Jan. 10, 2012 – The University of Utah Board of Trustees announced today that Ed Catmull, president and cofounder of Pixar Animation Studios, will deliver the university’s general commencement address on Friday, May 4, 2012.
Catmull contributed to the world of computer graphics while a student at the University of Utah, but his main goal was always to one day create a full-length feature film entirely generated by computer graphics. In 1995, Catmull achieved his goal and revolutionized the film industry with the Pixar motion picture “Toy Story.”
“Ed Catmull is a great alumnus from the University of Utah. Not only does he maintain a strong relationship with the university, he also reminds us of our legacy of innovation and inspires us to embrace new perspectives and ideas,” says University of Utah Interim President A. Lorris Betz. “Ed’s pioneering mindset, technological expertise and reverence for interdisciplinary endeavors from art and science are the qualities that make the University of Utah the institution that it is today. I am excited that our students will hear from such a noteworthy example of the Utah spirit.”
Catmull earned bachelor of science degrees in physics and computer science as well as a Ph.D. in computer science from the University of Utah, where he worked on computer graphics in the Advanced Research Projects Agency (ARPA) program under the tutelage of computer giant and Internet pioneer, Ivan Sutherland. The ARPA network was the earliest precursor to the modern Internet, and the University of Utah was one of the original participants.
“For the graduating class of 2012, it will be an honor to hear from such a notable innovator,” says Senior Class President Jamie Mathieu. “Ed Catmull is not only one of our most popular alumni, his story also inspires us to do great things with our lives and to keep pursuing our dreams.”

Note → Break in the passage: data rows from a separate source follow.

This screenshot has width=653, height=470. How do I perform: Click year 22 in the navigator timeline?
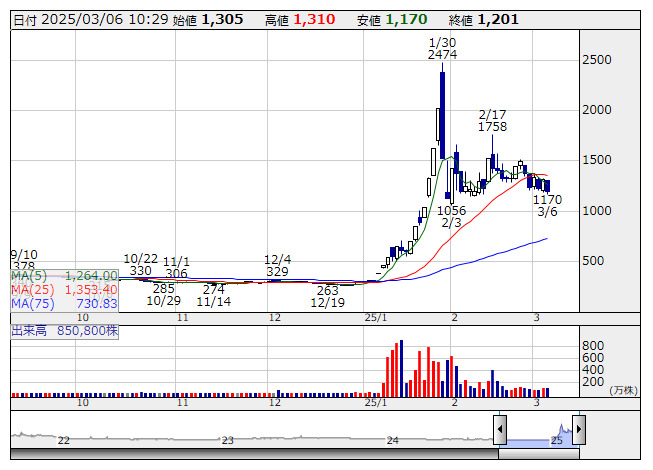pos(63,440)
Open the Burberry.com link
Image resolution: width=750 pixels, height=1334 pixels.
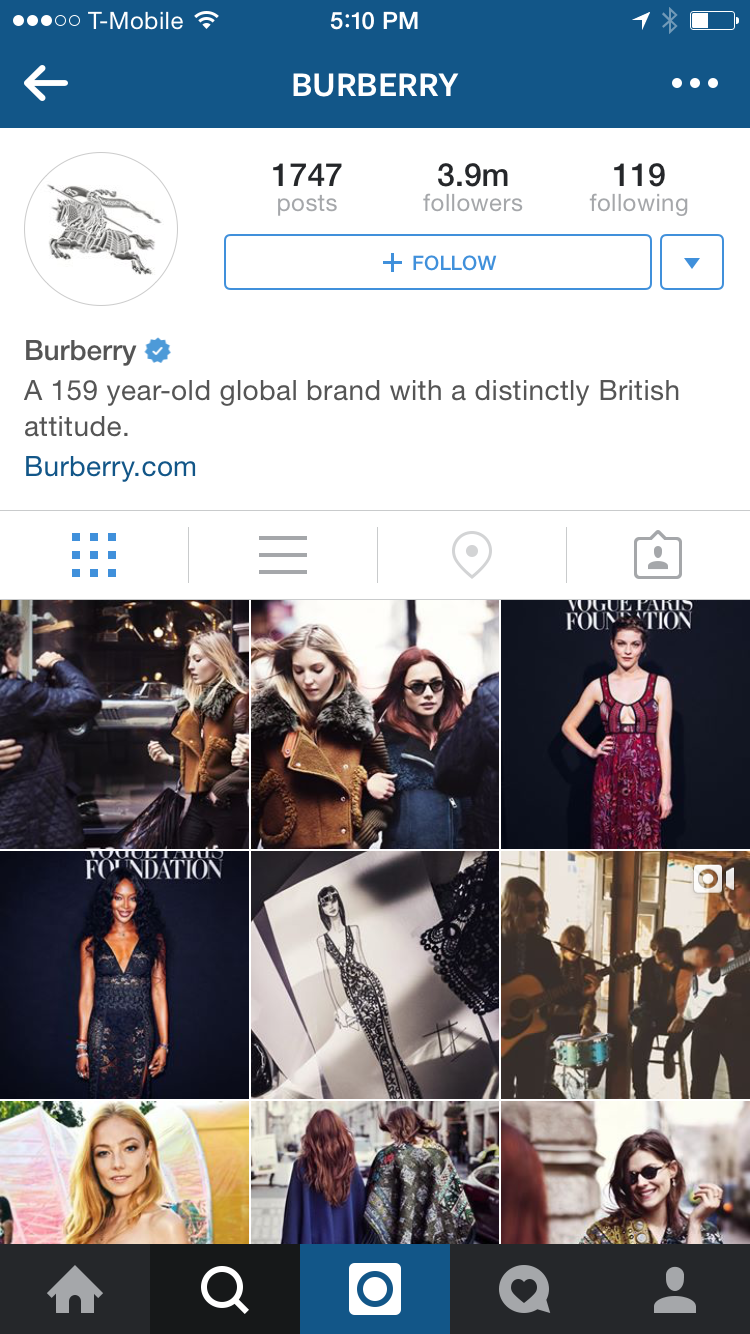[110, 467]
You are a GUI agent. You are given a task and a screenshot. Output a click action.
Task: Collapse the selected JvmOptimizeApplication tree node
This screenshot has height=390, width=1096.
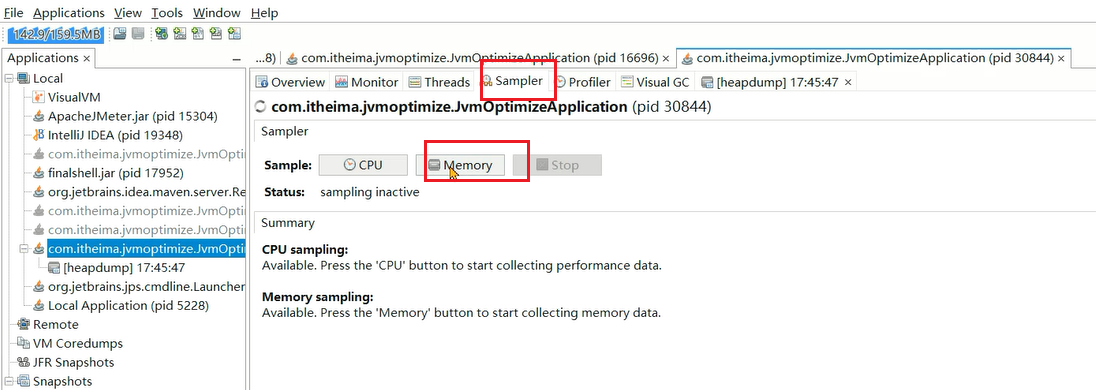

Since producing “Toy Story,” Catmull’s Pixar has created dozens of short and feature-length animated films, such as “Finding Nemo,” sequels to “Toy Story,” “Monsters, Inc.” and the popular “Cars” and “Cars 2.” His first foray into the animated film industry, however, was an animation of his own left hand, which he created as a student, seen here: http://bit.ly/vaOy7s.
After graduation from the University of Utah and a brief stint at the computer-aided design company Applicon, Catmull was offered a position as director of the computer graphics lab at New York Institute of Technology.
In 1979, he left Applicon to become vice president of the computer division of Lucasfilm, Ltd., where he managed efforts in computer graphics, video editing, video games and digital audio. Catmull has credited Lucasfilm for giving him the protection he needed to develop the techniques that would be required for future computer-generated imaging.
In 1986, the computer graphics division of Lucasfilm was acquired by Apple founder Steve Jobs and became Pixar. Catmull was named cofounder and chief technical officer of the new company. Three years later, the company launched its signature animation program RenderMan, for which Catmull received his first of three scientific and technical awards from the Academy of Motion Picture Arts and Sciences. In 2001, Catmull received an Oscar “for significant advancements to the field of motion picture rendering as exemplified in Pixar’s RenderMan,” and in 2009 the Academy awarded Catmull with the Gordon E. Sawyer Award for his technological contributions to the industry.
Catmull has also won the animation industry’s Ub Iwerks Award and the Coons Award, the highest achievement in the computer graphics field, for his lifetime contributions. He is a member of the Academy of Motion Picture Arts and Sciences and the National Academy of Engineering.